**Set exercise**
Duplicate every one of the following lines without changing anything.

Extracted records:
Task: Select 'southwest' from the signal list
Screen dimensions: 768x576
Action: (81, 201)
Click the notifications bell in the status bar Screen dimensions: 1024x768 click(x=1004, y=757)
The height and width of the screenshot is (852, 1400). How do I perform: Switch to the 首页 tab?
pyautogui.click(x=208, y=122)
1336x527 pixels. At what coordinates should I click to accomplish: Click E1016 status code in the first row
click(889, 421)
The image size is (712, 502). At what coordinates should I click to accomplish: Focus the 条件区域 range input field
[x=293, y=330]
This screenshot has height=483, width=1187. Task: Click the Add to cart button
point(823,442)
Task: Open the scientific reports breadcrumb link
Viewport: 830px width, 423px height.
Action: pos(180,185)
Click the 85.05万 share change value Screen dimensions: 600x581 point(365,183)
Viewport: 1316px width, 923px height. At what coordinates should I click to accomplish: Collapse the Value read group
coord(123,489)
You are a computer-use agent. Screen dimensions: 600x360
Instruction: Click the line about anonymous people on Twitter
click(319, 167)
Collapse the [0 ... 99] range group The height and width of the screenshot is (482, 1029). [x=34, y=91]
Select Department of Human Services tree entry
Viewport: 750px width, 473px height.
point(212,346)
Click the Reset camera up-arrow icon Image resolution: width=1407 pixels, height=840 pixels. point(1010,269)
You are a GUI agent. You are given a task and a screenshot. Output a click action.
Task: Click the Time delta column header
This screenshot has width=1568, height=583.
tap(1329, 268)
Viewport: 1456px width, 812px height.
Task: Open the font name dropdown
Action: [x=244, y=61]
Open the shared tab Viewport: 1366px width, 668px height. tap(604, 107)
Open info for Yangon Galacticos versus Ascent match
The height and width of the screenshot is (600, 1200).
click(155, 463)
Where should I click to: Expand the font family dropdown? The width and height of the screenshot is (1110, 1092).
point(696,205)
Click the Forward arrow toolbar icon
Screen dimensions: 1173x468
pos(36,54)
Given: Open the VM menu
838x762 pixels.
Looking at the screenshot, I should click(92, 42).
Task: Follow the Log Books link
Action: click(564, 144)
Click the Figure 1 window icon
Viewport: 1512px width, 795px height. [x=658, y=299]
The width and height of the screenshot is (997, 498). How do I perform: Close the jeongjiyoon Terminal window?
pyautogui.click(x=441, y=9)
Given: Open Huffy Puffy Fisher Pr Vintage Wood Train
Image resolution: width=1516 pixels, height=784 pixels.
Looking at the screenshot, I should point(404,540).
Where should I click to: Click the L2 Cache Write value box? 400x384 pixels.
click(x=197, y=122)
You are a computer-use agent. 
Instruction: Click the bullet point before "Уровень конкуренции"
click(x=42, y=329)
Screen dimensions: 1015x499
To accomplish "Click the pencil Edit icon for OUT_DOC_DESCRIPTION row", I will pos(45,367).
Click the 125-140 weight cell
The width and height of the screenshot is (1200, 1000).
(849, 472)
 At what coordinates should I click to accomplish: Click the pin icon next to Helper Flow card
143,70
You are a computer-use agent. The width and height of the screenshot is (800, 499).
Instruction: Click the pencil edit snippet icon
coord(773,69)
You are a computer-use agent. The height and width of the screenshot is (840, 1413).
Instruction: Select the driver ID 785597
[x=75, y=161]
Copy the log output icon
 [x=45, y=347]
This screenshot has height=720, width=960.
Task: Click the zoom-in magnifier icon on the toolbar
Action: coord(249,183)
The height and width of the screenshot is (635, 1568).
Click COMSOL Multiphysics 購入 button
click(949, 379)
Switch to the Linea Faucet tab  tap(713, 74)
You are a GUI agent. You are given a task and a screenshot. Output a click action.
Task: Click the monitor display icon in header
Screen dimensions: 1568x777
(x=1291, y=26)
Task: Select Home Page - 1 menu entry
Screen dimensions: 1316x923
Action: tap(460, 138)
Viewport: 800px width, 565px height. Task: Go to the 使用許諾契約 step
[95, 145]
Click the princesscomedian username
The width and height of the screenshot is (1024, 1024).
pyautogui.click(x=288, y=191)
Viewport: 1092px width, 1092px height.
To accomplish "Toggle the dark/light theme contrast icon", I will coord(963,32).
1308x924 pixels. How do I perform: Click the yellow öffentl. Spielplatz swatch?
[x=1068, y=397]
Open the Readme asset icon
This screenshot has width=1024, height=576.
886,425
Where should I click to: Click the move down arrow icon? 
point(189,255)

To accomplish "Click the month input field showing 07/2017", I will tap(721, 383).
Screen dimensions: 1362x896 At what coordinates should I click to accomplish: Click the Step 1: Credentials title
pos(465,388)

**Task result**
Task: Select 'southwest' from the signal list
Screen dimensions: 768x576
Action: (81, 201)
Click the notifications bell in the status bar Screen dimensions: 1024x768 click(x=1004, y=757)
The height and width of the screenshot is (852, 1400). How do I perform: Switch to the 首页 tab?
pyautogui.click(x=208, y=122)
1336x527 pixels. At what coordinates should I click to accomplish: Click E1016 status code in the first row
click(889, 421)
The image size is (712, 502). At what coordinates should I click to accomplish: Focus the 条件区域 range input field
[x=293, y=330]
This screenshot has height=483, width=1187. Task: Click the Add to cart button
point(823,442)
Task: Open the scientific reports breadcrumb link
Viewport: 830px width, 423px height.
Action: pos(180,185)
Click the 85.05万 share change value Screen dimensions: 600x581 point(365,183)
Viewport: 1316px width, 923px height. At what coordinates should I click to accomplish: Collapse the Value read group
coord(123,489)
You are a computer-use agent. Screen dimensions: 600x360
Instruction: Click the line about anonymous people on Twitter
click(319, 167)
Collapse the [0 ... 99] range group The height and width of the screenshot is (482, 1029). [x=34, y=91]
Select Department of Human Services tree entry
Viewport: 750px width, 473px height.
point(212,346)
Click the Reset camera up-arrow icon Image resolution: width=1407 pixels, height=840 pixels. point(1010,269)
You are a GUI agent. You are given a task and a screenshot. Output a click action.
Task: Click the Time delta column header
This screenshot has width=1568, height=583.
tap(1329, 268)
Viewport: 1456px width, 812px height.
Task: Open the font name dropdown
Action: [x=244, y=61]
Open the shared tab Viewport: 1366px width, 668px height. tap(604, 107)
Open info for Yangon Galacticos versus Ascent match
The height and width of the screenshot is (600, 1200).
click(155, 463)
Where should I click to: Expand the font family dropdown? The width and height of the screenshot is (1110, 1092).
point(696,205)
Click the Forward arrow toolbar icon
Screen dimensions: 1173x468
pos(36,54)
Given: Open the VM menu
838x762 pixels.
Looking at the screenshot, I should click(92, 42).
Task: Follow the Log Books link
Action: click(564, 144)
Click the Figure 1 window icon
Viewport: 1512px width, 795px height. [x=658, y=299]
The width and height of the screenshot is (997, 498). How do I perform: Close the jeongjiyoon Terminal window?
pyautogui.click(x=441, y=9)
Given: Open Huffy Puffy Fisher Pr Vintage Wood Train
Image resolution: width=1516 pixels, height=784 pixels.
Looking at the screenshot, I should point(404,540).
Where should I click to: Click the L2 Cache Write value box? 400x384 pixels.
click(x=197, y=122)
You are a computer-use agent. 
Instruction: Click the bullet point before "Уровень конкуренции"
click(x=42, y=329)
Screen dimensions: 1015x499
To accomplish "Click the pencil Edit icon for OUT_DOC_DESCRIPTION row", I will pos(45,367).
Click the 125-140 weight cell
The width and height of the screenshot is (1200, 1000).
(849, 472)
 At what coordinates should I click to accomplish: Click the pin icon next to Helper Flow card
143,70
You are a computer-use agent. The width and height of the screenshot is (800, 499).
Instruction: Click the pencil edit snippet icon
coord(773,69)
You are a computer-use agent. The height and width of the screenshot is (840, 1413).
Instruction: Select the driver ID 785597
[x=75, y=161]
Copy the log output icon
 [x=45, y=347]
This screenshot has height=720, width=960.
Task: Click the zoom-in magnifier icon on the toolbar
Action: coord(249,183)
The height and width of the screenshot is (635, 1568).
Click COMSOL Multiphysics 購入 button
click(949, 379)
Switch to the Linea Faucet tab  tap(713, 74)
You are a GUI agent. You are given a task and a screenshot. Output a click action.
Task: Click the monitor display icon in header
Screen dimensions: 1568x777
(x=1291, y=26)
Task: Select Home Page - 1 menu entry
Screen dimensions: 1316x923
Action: tap(460, 138)
Viewport: 800px width, 565px height. Task: Go to the 使用許諾契約 step
[95, 145]
Click the princesscomedian username
The width and height of the screenshot is (1024, 1024).
pyautogui.click(x=288, y=191)
Viewport: 1092px width, 1092px height.
To accomplish "Toggle the dark/light theme contrast icon", I will coord(963,32).
1308x924 pixels. How do I perform: Click the yellow öffentl. Spielplatz swatch?
[x=1068, y=397]
Open the Readme asset icon
This screenshot has width=1024, height=576.
886,425
Where should I click to: Click the move down arrow icon? 
point(189,255)

To accomplish "Click the month input field showing 07/2017", I will tap(721, 383).
Screen dimensions: 1362x896 At what coordinates should I click to accomplish: Click the Step 1: Credentials title
pos(465,388)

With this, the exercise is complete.